Roger hung back, still roaring, but his mother dragged him into the kitchen. Here she sat down in a rocker and attempted to pull him into her lap, but he would have none of her. He threw himself sobbing on the floor and Mrs. Moore sat looking at him sadly.

"I don't know what we're going to do about your temper, Roger. This is the third spell you've had this week. I don't see why the children play with you. Some day you will murder some one, I'm afraid. I used to have a temper when I was a child but I'm certain it was nothing like yours. One thing I'm sure of, I never struck my dear mother. Thank heaven, I haven't that regret."

Roger wept on.

"I've tried whipping and I've tried scolding. Perhaps I'm the wrong mother for you--" A long pause, during which Roger's slender body did not cease to writhe in sobs. Then his mother continued: "Poor little Elschen, that was an awful knock you gave her! I shall have to apologize to Mrs. Wolf again. She's always sweet about your badness."

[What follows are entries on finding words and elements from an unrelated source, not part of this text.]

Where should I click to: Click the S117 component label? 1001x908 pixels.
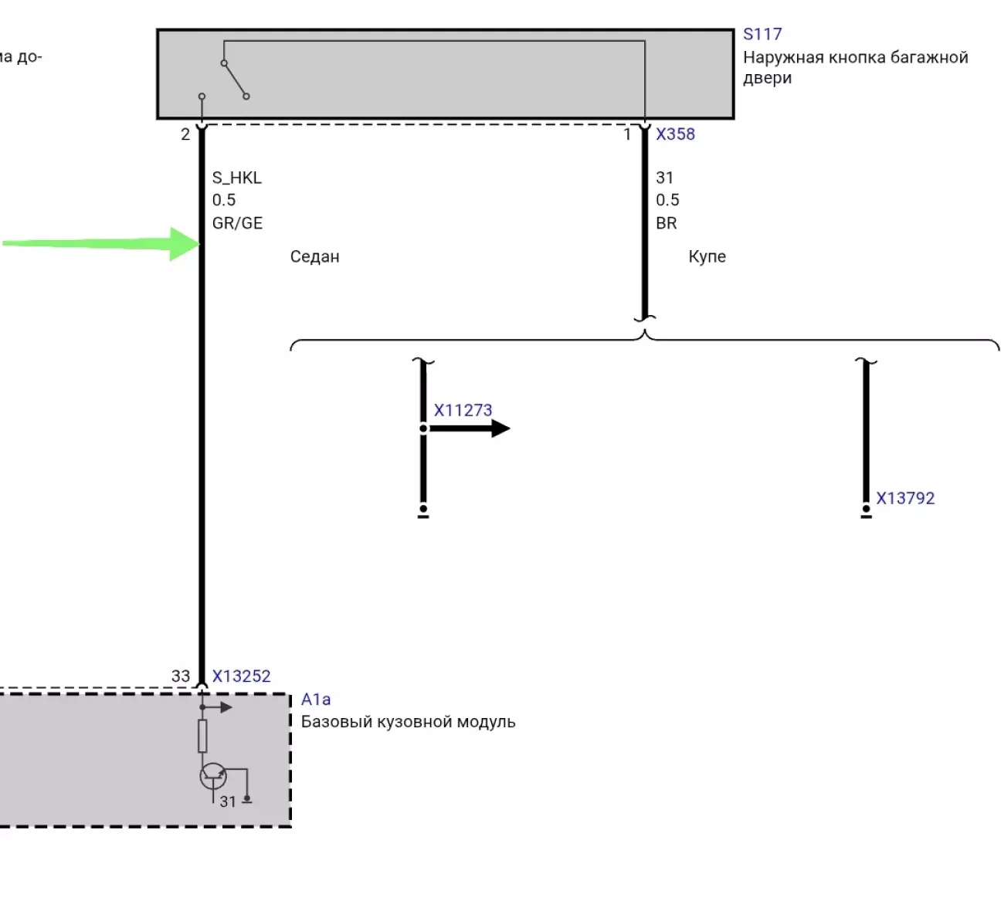click(x=762, y=35)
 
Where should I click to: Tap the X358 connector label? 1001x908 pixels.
click(x=675, y=134)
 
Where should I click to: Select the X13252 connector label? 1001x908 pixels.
click(x=241, y=676)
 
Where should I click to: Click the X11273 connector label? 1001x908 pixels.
click(x=463, y=410)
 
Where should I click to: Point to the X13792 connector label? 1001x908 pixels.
click(x=905, y=499)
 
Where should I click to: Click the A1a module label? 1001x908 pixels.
click(x=316, y=700)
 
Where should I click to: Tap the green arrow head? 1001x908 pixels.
click(x=185, y=244)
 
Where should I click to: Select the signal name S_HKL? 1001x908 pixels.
click(x=237, y=178)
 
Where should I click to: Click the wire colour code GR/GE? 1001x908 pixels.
click(x=237, y=223)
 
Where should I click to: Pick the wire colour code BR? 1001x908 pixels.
click(x=666, y=223)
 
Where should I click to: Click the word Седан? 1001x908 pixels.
click(x=314, y=257)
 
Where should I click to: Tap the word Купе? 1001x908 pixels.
click(x=707, y=257)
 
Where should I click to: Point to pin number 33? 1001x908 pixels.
click(x=181, y=676)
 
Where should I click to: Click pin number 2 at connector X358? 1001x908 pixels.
click(x=185, y=134)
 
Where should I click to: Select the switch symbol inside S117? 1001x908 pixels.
click(x=235, y=80)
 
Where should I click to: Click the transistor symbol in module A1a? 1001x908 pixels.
click(x=213, y=776)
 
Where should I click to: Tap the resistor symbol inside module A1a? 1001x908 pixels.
click(x=202, y=736)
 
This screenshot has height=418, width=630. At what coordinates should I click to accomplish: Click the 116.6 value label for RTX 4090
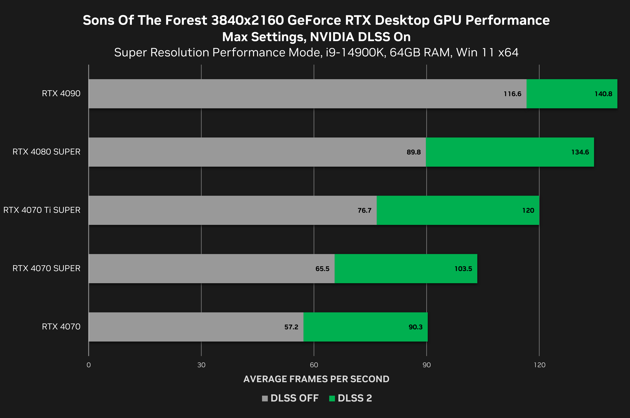point(512,94)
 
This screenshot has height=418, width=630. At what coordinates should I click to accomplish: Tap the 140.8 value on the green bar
point(603,94)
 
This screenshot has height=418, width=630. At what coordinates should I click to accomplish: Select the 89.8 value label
point(414,152)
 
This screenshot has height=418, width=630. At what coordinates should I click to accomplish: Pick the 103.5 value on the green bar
point(463,269)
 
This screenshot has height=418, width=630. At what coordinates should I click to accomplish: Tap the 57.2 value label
point(291,327)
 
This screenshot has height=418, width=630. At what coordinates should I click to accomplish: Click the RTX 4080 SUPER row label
point(46,152)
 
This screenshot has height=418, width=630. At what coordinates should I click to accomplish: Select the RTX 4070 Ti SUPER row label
point(42,210)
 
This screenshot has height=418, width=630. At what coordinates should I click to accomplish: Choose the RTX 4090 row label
point(61,94)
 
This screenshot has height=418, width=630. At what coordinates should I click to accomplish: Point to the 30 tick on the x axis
point(201,365)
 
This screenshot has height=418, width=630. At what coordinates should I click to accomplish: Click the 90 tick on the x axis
point(426,365)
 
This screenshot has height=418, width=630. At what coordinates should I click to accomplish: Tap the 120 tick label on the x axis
point(539,365)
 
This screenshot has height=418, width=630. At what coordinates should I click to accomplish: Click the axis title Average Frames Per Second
point(316,379)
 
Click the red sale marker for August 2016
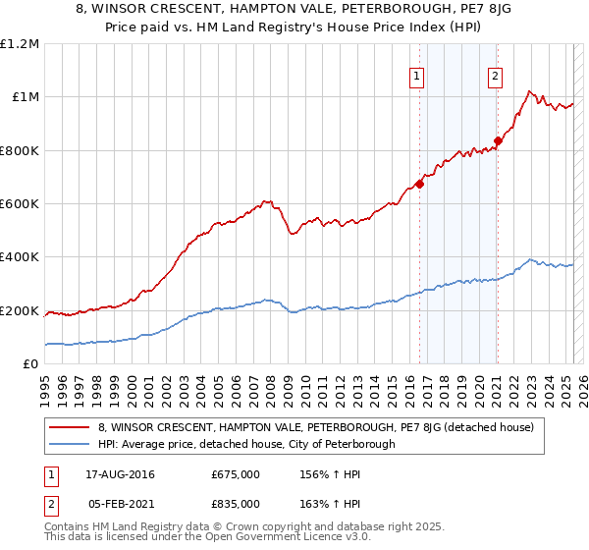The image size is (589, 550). [419, 183]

She began work on the stocking once more. Roger's sobs lessened and his mother rose to wet a towel-end and bathe his face. But when she returned from the sink, the child was asleep, his head pillowed on his arm. It was thus that his temper storms always ended. Mrs. Moore had observed that when she had whipped him for one of his explosions, he always slept much longer than when she merely allowed him to sob himself quiet. So though his father still advocated whipping, she had concluded that whipping led only to further nerve exhaustion and she had stopped that form of punishment.